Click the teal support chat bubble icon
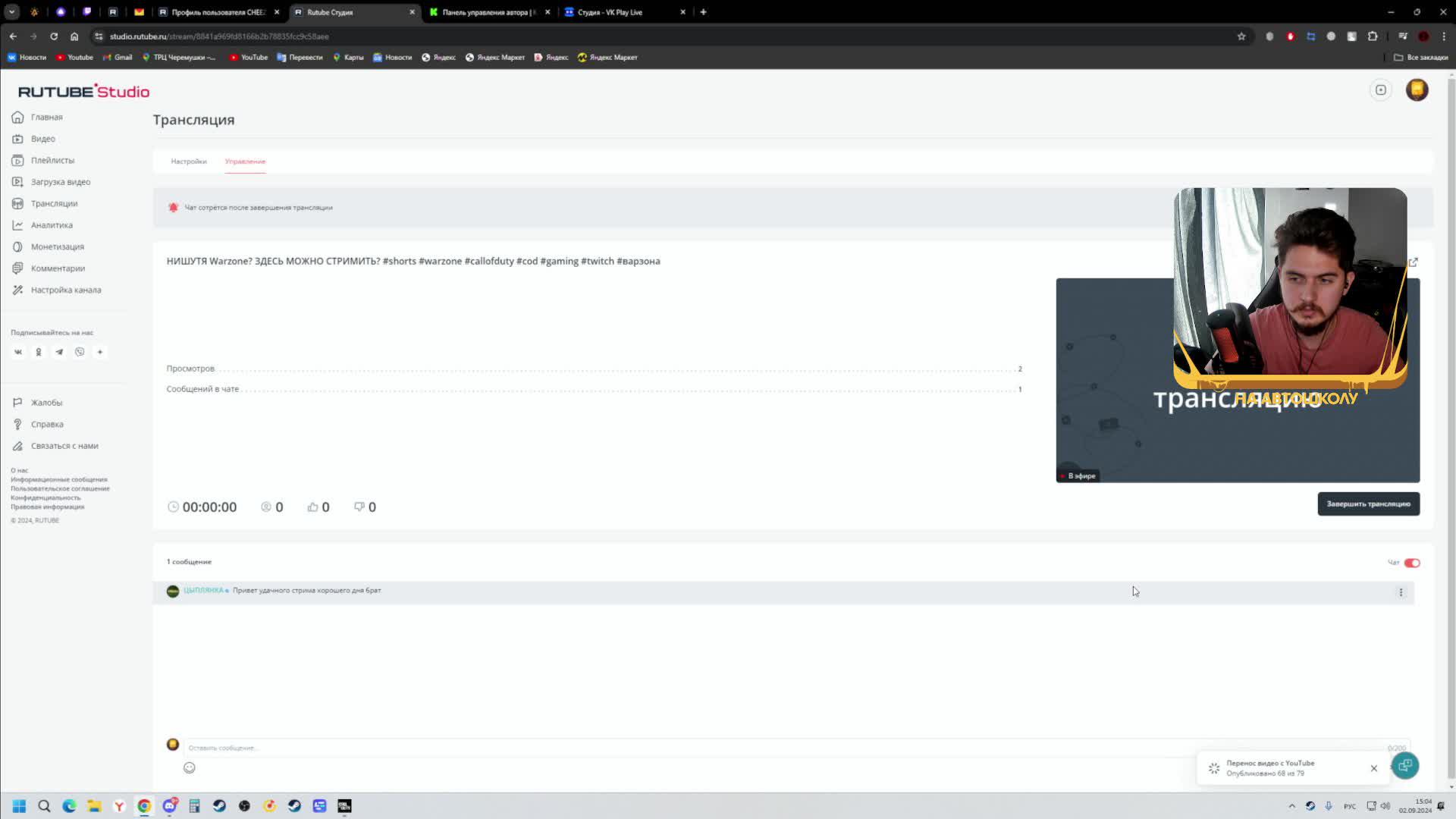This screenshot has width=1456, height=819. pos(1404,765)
------
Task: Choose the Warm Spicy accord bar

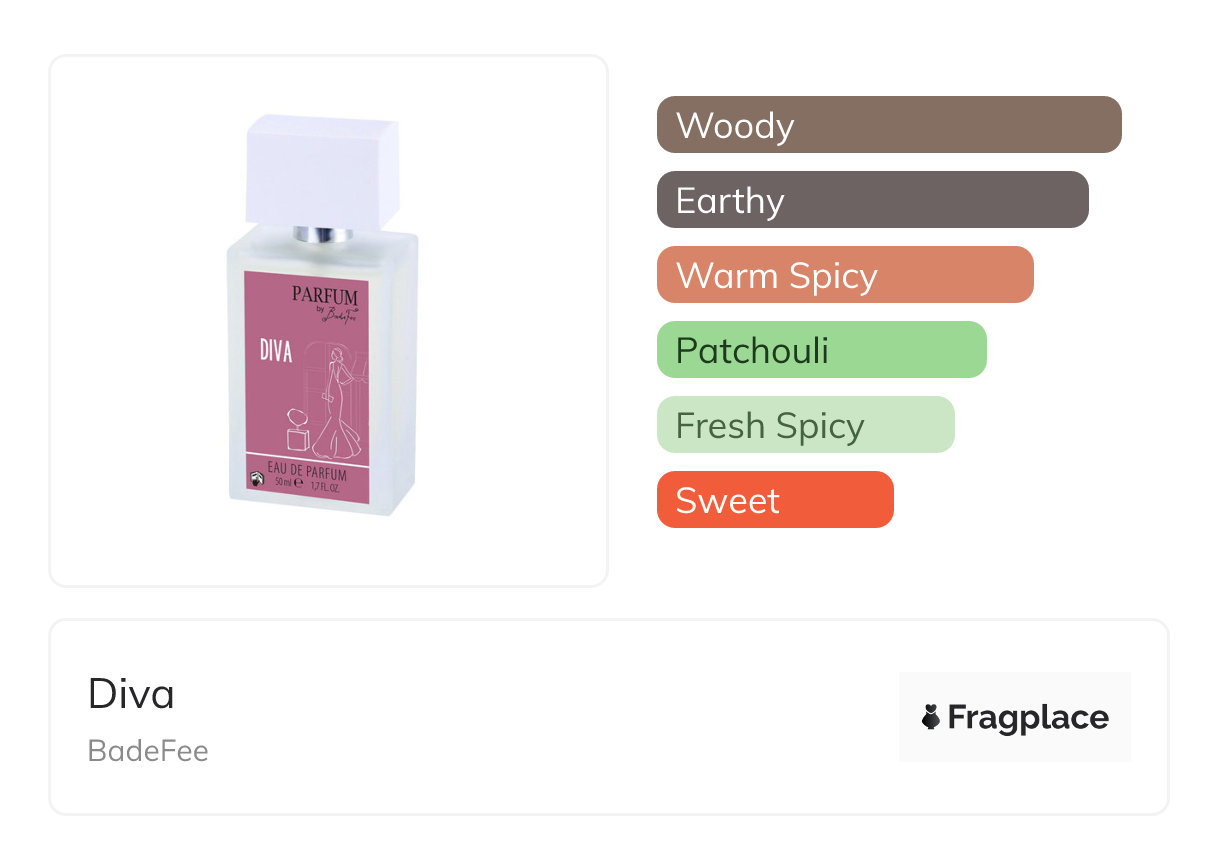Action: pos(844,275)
------
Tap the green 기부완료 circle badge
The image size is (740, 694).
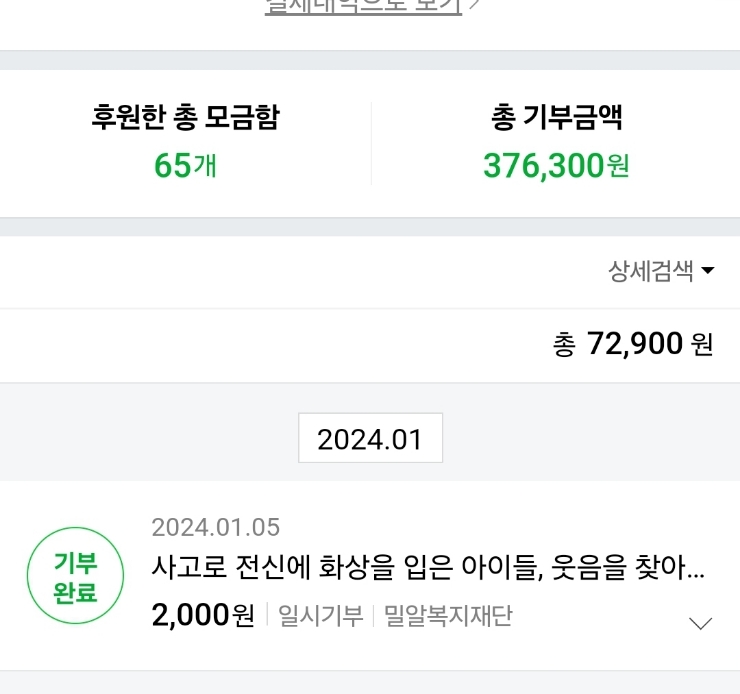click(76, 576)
------
-- DIRECTIONS FOR THIS TASK --
Write out as a numbered list everything in the data from the line that contains "Tap the green 기부완료 circle badge" down to the line that contains "click(76, 576)", including both of those lines. Skip blank lines and leave out the pictures.

-- EXERCISE ANSWER --
1. Tap the green 기부완료 circle badge
2. The image size is (740, 694).
3. click(76, 576)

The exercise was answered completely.